### EXERCICE 1
Extrayez de l'extrait sur l'ONF le passage qui va de « La cause principale » jusqu'à « les charges d’exploitation. » inclus.
### EXERCICE 2
D'après l'extrait sur l'ONF, autour de quel prix tourne depuis des années le prix de vente moyen du bois de l'ONF ?
### EXERCICE 3
Poursuivez la rédaction de l'extrait sur l'ONF à partir de l'endroit où il s'arrête.

### EXTRAIT
┌──
Preuve de ses difficultés, pour 2018, l’ONF prévoit un déficit supérieur à 20 millions d’euros sur un budget de 855 millions, après une perte de 8 millions l’année précédente. La dette financière de l’établissement, structurellement déficitaire, a aussi augmenté de 60 millions d’euros en 2018.
La cause principale de ses problèmes : ses ventes de bois (259 millions d’euros en 2017), qui contribuent à 30% de ses ressources, stagnent à un niveau très bas. Le prix de vente moyen de l’ONF tourne, depuis des années, autour de 47 euros le mètre cube. Car à côté du chêne, correctement valorisé comme bois d’œuvre, l’essentiel des feuillus de la forêt française est composé d’arbres peu appréciés, comme le charme, destinés au bois énergie. A Mormal, on tourne ainsi entre 30 et 40 euros le mètre cube, selon Benoît Lengrand, responsable de l’ONF. Ni les recettes publiques (dotations de l’Etat, aides pour la gestion des forêts domaniales et communales), ni les prestations pour le privé ne suffisent à couvrir les charges d’exploitation.
La direction dément tout changement dans la gestion forestière, rappelant qu’année après année, les prélèvements réalisés dans la forêt publique (25% de la forêt française) demeurent stables autour de 15 millions de mètres cubes. A Mormal encore, Benoît Lengrand (il a porté plainte car certains de ses agents ont été menacés) justifie les dernières coupes. «Pendant des années, la gestion a été trop prudente. Il faut maintenant être plus dynamique, explique l’agent forestier. De plus, le chêne pédonculé s’est beaucoup développé: or ce type d’arbre est un gros consommateur d’eau et n’a plus sa place avec le changement climatique.»
Mais ces chiffres sont à prendre avec précaution: «Quand l’ONF attribue une parcelle, elle donne aux bûcherons un objectif indicatif de mètres cubes à sortir. Mais s’ils peuvent en sortir plus, c’est tout bénéfice pour eux», affirme Guislain Cambier. L’ONF communiquerait donc seulement sur les chiffres officiels de ses plans de coupes, et non sur la réalité des volumes de prélèvements réalisés.
Les principaux syndicats, réunis dans l’Alliance du Trèfle, vont plus loin. Ils accusent l’établissement «d’industrialiser la forêt». Comprendre: en faire une activité purement économique allant à l’encontre de l’ensemble des missions et de la préservation du patrimoine. «L’ONF ne fixe plus d’objectifs de mètres cubes de bois à abattre, mais des objectifs de chiffre d’affaires, accuse Gilles Van Peteghem, le secrétaire général d’EFA-CGC, l’un des membres de l’intersyndicale. Ce qui pousse les forestiers à abattre tout ce qu’ils peuvent.» Quand on sait qu’il faut attendre au moins vingt ans pour qu’une parcelle totalement rasée recommence à se couvrir d’arbres, et entre cent et cent cinquante ans avant que ces arbres deviennent adultes et puissent être exploités, la polémique est d’importance.
└──
### EXTRAIT DE DONNÉES
┌──
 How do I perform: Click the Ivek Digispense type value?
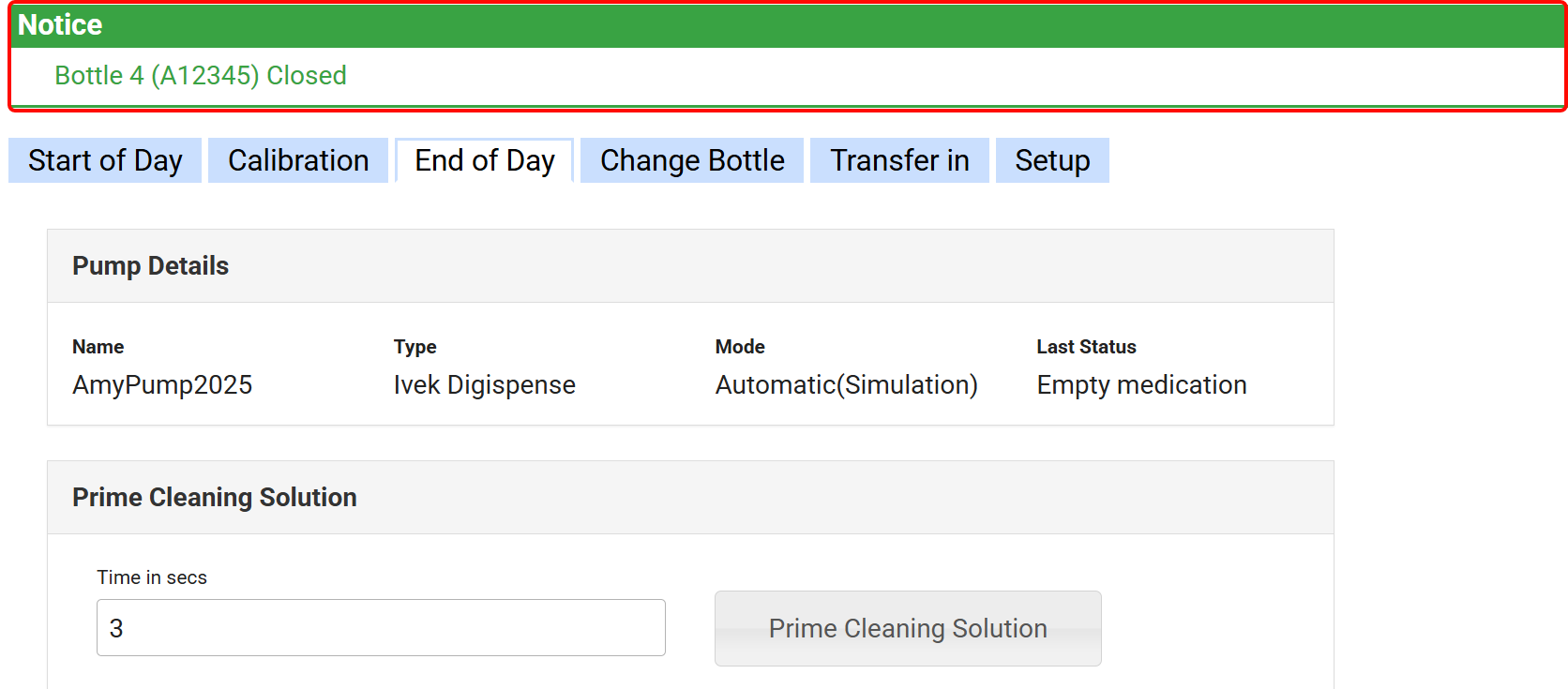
└──
### CORRIGÉ 1
La cause principale de ses problèmes : ses ventes de bois (259 millions d’euros en 2017), qui contribuent à 30% de ses ressources, stagnent à un niveau très bas. Le prix de vente moyen de l’ONF tourne, depuis des années, autour de 47 euros le mètre cube. Car à côté du chêne, correctement valorisé comme bois d’œuvre, l’essentiel des feuillus de la forêt française est composé d’arbres peu appréciés, comme le charme, destinés au bois énergie. A Mormal, on tourne ainsi entre 30 et 40 euros le mètre cube, selon Benoît Lengrand, responsable de l’ONF. Ni les recettes publiques (dotations de l’Etat, aides pour la gestion des forêts domaniales et communales), ni les prestations pour le privé ne suffisent à couvrir les charges d’exploitation.

### CORRIGÉ 2
Autour de 47 euros le mètre cube.

### CORRIGÉ 3
La situation sur le terrain social n’est pas meilleure. Avant son départ, les syndicats dénonçaient la rigidité du directeur général Christian Dubreuil, un énarque en fin de carrière, plus technicien que bon communicant. Fin 2017, les élus avaient démissionné en bloc des instances représentatives pour dénoncer un «climat social délétère». Puis, en mars, le DG de l’ONF avait à nouveau été interpellé par les sénateurs lors d’une audition: «Il n’est pas possible de rester dans une situation comme celle-là», estimait ainsi l’élu du Doubs Martial Bourquin.
A sa décharge, Christian Dubreuil (qui n’a pas souhaité répondre à Capital) a reçu peu de soutien du gouvernement. «Le contrat d’objectif qu’il a négocié en 2015 reposait sur un engagement pris par l’Etat: celui d’équilibrer les comptes. Ce qu’il ne fait pas», souligne Dominique Jarlier, le maire de Rochefort-Montagne (Puy-de-Dôme) et président de la Fédération nationale des communes forestières (FNCOFOR).
Le directeur général usait d’expédients pour tenter de résoudre une équation budgétaire insoluble. Après la fermeture du centre de formation interne, la pression est mise sur le personnel forestier pour quitter les maisons forestières appartenant à l’ONF: un patrimoine en lisière de forêts, qu’elle souhaite relouer à des tarifs bien plus avantageux, et même vendre, obligeant ainsi ses agents à chercher des logements éloignés de leur lieu de travail à des conditions économiques moins favorables.
L’heure est aussi à l’élagage des effectifs, déjà réduits de 10000 à 9000 salariés en une dizaine d’années. 1500 emplois seraient ainsi menacés d’ici à 2022, selon Gilles Van Peteghem. Sur le terrain, certains estiment que l’ONF n’assure plus la totalité des missions de service public qui lui sont confiées (prévention des risques naturels, tourisme, etc.). Face au manque de personnel de l’organisme, la région Paca a par exemple été jusqu’à monter, durant l’été 2018, sa propre brigade de prévention des feux de forêt, tâche pourtant confiée à l’ONF, et pour laquelle il est rémunéré.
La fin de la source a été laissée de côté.